It’s pretty obvious that Steven Sodebergh had so much fun with the high camp style here, there’s no other way to tell this story, but he still managed to put his stamp on it too. The scene where Scott throws up in the adult bookstore while neon lights swirled around reminded me a lot of the similar drugged disillusionment sequences in Magic Mike.

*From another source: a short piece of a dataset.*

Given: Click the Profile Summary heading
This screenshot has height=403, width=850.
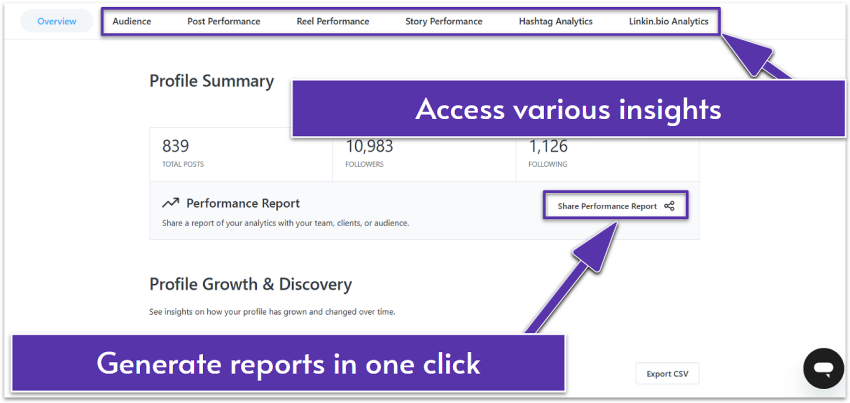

I liked the funeral scene too, it reminded me of the end of All that Jazz, but here it made thematic sense.

Betty & Coretta


I know this only got one nomination for Angela Bassett at the SAGs, but really it was just bad. It’s a Lifetime movie, and it’s trying to be something more serious, which is the kiss of death for that genre. I will say that the story was an interesting one, I was totally unaware of the friendship between Betty Shabazz and Coretta Scott King, and I would love to see a film about it that treats these women like they have internal emotional lives, but that is not this movie. Instead it feels like an extended historical reenactment from an old PBS documentary, with Ruby Dee as the talking head. (Did Dee and Bassett not know what network they were working for?)

On the positive side (because I will always try to find one, the costumes were great.)


Once again, genre distinctions make no sense, this is clearly a drama (as it is categorized), but it is so much funnier than Nebraska (which is competing as a comedy).

Anyway…we all know Judi Dench is amazing, and she is delightful as a woman who has so much more strength and dignity than Steve Coogan’s Martin (as the stand in for the intellectual upper class) gives her credit for.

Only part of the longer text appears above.